It comes shortly after the world’s the biggest investment fund said it would vote for shareholder proposals at Chevron and Exxon Mobil‘s respective annual meetings on Wednesday.
The resolutions seek to compel the U.S. oil majors to align their climate targets with the landmark Paris Agreement and commit to absolute carbon emission cuts by 2030.
Norway’s oil fund had refused to back similar shareholder proposals tabled in recent weeks at European oil majors, such as BP and TotalEnergies.
The fund says it assesses every shareholder proposal individually and notes there are differences between how European and U.S. oil majors tackle the Scope 3 emissions generated by customers’ use of their oil and gas.
“We are a particularly active owner when it comes to climate,” Carine Smith Ihenacho, chief governance and compliance officer at Norges Bank Investment Management, told CNBC via telephone.
Established in the 1990s to invest the surplus revenues of Norway’s oil and gas sector, the fund said last year that it would take a tougher line on companies that failed to adopt credible climate plans.
It may come to a point where we feel the company is absolutely not listening to us, they are not reporting anything, we see no changes, we may then sell out.
Carine Smith Ihenacho
Chief governance and compliance officer at Norges Bank Investment Management
“We clearly said it is in our long-term interest that the companies in our portfolio will get to net zero by 2050 because, for our financial returns in the long term, we think that will be beneficial,” Ihenacho said, reflecting on the fund’s 2025 climate action plan.

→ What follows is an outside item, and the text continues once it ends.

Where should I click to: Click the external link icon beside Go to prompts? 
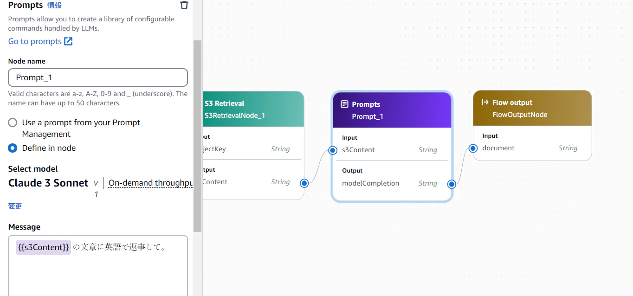coord(68,41)
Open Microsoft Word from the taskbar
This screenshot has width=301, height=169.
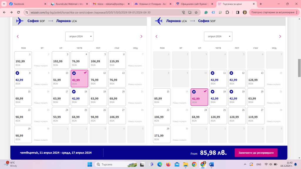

“As an active owner, we really want to influence and push the companies towards setting net-zero 2050 targets and also push them towards having credible transition plans. By that, we mean science-based transition plans,” she added.
Palpable frustration
Norway’s oil fund has invested in more than 9,000 companies in 70 countries around the world and acknowledges that “companies care how we vote at AGMs.”
Ihenacho said that the main tools the fund seeks to use when engaging with corporate directors on environmental, social and governance factors are dialogue and voting, but added that the fund could soon be forced to consider selling out of climate laggards.
“It is something we have to balance the whole time,” Ihenacho said. “I think our starting point is very much that we want to be an owner and want to influence the companies. Selling out is not going to solve the climate crisis at all. You just sell to somebody else who may care less about climate as an owner than we do.”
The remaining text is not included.